Los nuevos propietarios, una familia de comerciantes de Río de Janeiro que había comprado la propiedad en una subasta judicial tras la quiebra de los antiguos dueños, decidieron reformar la casa principal. Aquella imponente construcción necesitaba ser modernizada para los nuevos tiempos de la República. La biblioteca se transformaría en comedor, y para ello era necesario derribar algunos muros internos.
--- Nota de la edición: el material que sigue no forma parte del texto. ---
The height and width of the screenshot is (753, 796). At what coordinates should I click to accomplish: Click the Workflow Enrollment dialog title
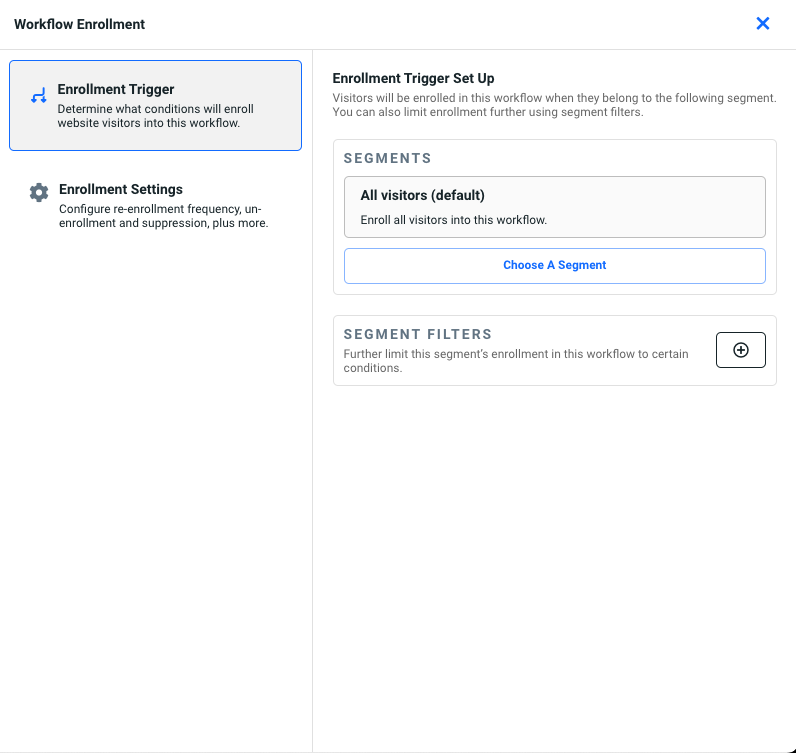click(x=79, y=24)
Fue el maestro de obras, un italiano llamado Giuseppe, quien notó la extrañeza. La pared de la biblioteca que daba al fondo de la casa sonaba demasiado hueca. La estructura no coincidía con el plano original. Cuando la primera capa de ladrillos cedió, una corriente de aire frío escapó, trayendo un olor a muerte antigua y tiempo estancado.

Giuseppe ordenó abrir más la pared. A medida que los ladrillos caían, revelaron un compartimento secreto: una especie de calabozo de tres metros de largo por dos de ancho, con el techo tan bajo que un hombre no podía estar de pie. No había ventanas ni ventilación. Las paredes de piedra bruta mostraban manchas oscuras y arañazos profundos grabados en el mortero, como si alguien hubiera intentado, en vano, cavar una salida.

Y allí, en el rincón más distante, cubierto por una espesa capa de polvo, yacía algo que helaría la sangre de cualquiera. Pero lo que encontraron era solo el fin de una historia de horror que había comenzado 17 años antes, en 1872, cuando una joven esclava de 19 años llamada Rita desapareció misteriosamente de la fazenda. Estaba embarazada de ocho meses cuando se desvaneció.

Para entender ese descubrimiento, es preciso volver a 1870, al mercado de esclavos de Ouro Preto.

Rita tenía solo 16 años cuando fue arrancada de todo lo que conocía. Vio cómo su madre, que había gritado su nombre hasta quedar ronca, era silenciada a golpes mientras las separaban para siempre. Rita, con sus ojos negros profundos y su piel color canela, fue comprada por el coronel Álvaro Vasconcelos, propietario de la Fazenda Boa Esperança.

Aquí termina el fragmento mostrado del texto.